South Carolina law governing motor vehicle liability insurance provides an insurer with the
authority to unilaterally cancel a policy under two specific instances: (1)
where a license to drive has been suspended or revoked, or (2) where the named
insured fails to pay the policy premium or any installment of the premium. S.C.
Code Ann. § 38-77-123(B) (2006); see also South Carolina Farm Bureau
Mutual Insurance Co. v. Courtney, 349 SC 366, 563 S.E.2d 648 (2002)
(finding that Section 38-77-123 limits unilateral cancellation by the insurer).

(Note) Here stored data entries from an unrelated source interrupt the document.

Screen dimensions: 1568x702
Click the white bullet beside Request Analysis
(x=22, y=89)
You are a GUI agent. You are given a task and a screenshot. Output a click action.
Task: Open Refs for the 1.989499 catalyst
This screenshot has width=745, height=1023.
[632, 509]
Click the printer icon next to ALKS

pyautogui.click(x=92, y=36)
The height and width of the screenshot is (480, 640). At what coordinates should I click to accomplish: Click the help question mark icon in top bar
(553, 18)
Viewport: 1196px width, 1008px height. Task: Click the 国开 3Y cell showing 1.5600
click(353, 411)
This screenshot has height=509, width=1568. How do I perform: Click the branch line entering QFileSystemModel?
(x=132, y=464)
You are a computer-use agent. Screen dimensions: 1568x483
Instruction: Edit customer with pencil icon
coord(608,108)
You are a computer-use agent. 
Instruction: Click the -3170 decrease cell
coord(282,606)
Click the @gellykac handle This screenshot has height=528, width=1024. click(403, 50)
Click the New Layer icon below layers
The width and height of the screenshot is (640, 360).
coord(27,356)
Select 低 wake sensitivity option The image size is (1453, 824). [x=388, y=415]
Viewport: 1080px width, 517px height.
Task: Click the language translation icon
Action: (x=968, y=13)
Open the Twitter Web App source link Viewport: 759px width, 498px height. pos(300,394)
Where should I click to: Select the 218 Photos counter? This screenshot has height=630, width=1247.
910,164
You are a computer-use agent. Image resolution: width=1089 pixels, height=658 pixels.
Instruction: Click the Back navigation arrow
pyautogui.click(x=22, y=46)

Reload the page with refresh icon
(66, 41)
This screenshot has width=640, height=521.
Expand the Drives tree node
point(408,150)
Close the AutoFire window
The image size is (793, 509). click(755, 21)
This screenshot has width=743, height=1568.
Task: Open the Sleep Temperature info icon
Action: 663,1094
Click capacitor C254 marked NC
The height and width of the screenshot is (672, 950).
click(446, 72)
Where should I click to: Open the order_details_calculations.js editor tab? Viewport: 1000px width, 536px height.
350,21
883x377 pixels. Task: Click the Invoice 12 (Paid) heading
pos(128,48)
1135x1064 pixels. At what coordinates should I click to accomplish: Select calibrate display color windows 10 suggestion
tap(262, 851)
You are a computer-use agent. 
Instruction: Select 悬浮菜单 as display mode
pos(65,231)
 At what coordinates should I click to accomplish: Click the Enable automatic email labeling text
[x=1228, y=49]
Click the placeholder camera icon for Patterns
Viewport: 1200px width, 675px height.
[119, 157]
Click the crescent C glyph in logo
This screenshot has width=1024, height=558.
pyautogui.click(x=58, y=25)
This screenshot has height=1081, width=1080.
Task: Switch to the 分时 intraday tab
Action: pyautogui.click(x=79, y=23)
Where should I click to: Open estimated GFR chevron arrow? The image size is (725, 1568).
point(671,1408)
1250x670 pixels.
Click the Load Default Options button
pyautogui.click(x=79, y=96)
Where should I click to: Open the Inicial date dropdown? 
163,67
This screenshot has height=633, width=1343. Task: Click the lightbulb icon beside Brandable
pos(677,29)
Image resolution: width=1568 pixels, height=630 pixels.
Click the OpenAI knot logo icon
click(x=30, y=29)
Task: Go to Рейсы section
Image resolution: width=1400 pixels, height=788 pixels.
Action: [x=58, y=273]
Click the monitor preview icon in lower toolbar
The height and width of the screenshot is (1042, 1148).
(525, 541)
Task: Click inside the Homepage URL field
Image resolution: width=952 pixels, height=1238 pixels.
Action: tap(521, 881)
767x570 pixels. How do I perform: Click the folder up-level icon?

The circumstances surrounding the cancellation of Respondent’s policy fall
directly within the provisions of Section 38-77-123(B), and allowed State Farm
to unilaterally cancel coverage on the Honda Pilot because it is undisputed
that the premium payment that was due in May 2006 was not made.
However,
despite State Farm’s authority to cancel the policy under Section
38-77-123(B)(2), that cancellation requires written notice to the insured under
S.C. Code Ann. § 38-77-120(a) (2006), as follows:
(a) “No cancellation
or refusal to renew by an insurer of a policy of automobile insurance is effective
unless the insurer delivers or mails to the named insured at the address
shown in the policy a written notice of the cancellation or refusal to
renew.”
S.C. Code Ann. § 38-77-120(a) (2006) (emphasis added).
There
are two exceptions to the requirement of written notice set forth in §38-77-123(B),
neither of which are applicable here.
In
addition, S.C. Code Ann. § 56-10-40 (2006), requires insurers to notify the
Department of policy cancellation. Section 56-10-40 provides, in pertinent
part:
“Every insurer
writing automobile liability insurance in this State and every provider of
other security approved and accepted by the director¼shall notify the Department of Motor Vehicles in a
manner prescribed by regulation of the lapse or termination of any such
insurance¼.”
Upon receipt of any such notice of lapse
or termination the department shall make a reasonable effort to notify the
person that his certificate or registration and driving privileges have been
suspended¼
S.C. Code Ann. §
56-10-40 (2006) (emphasis added).
The
foregoing provision is supplemented by § 56-10-240 which provides:
“… Upon receiving information to the effect
that a policy is canceled or otherwise terminated on a motor vehicle registered
in South Carolina, the Department shall suspend the owner’s driving privileges,
license plate and registration certificate …”
S.C. Code Ann. §
56-10-240 (2006).
“Upon”
as used in the preceding paragraph means “immediately” or “very soon after” or
“on the occasion of”. Dictionary.com Unabridged (v1.1) Based on random House
Unabridged Dictionary, Random House, Inc., 2006.
“In the absence of
evidence to the contrary, the law assumes that public officials have performed
their duties properly, unless the official act in question appears irregular on
its face.” 29 Am. Jur. 2d Evidence § 203 (1994).
The
Court assumes that if the insurance company ever notified the Department, such
notice immediately preceded the suspension letter of May 14, 2007 as a result
of which the Department issued the letter of May 14 (i.e., if the Department
had received notice sooner, it would be presumed that it would have done its
duty properly and “immediately or very soon after” or “on the occasion of”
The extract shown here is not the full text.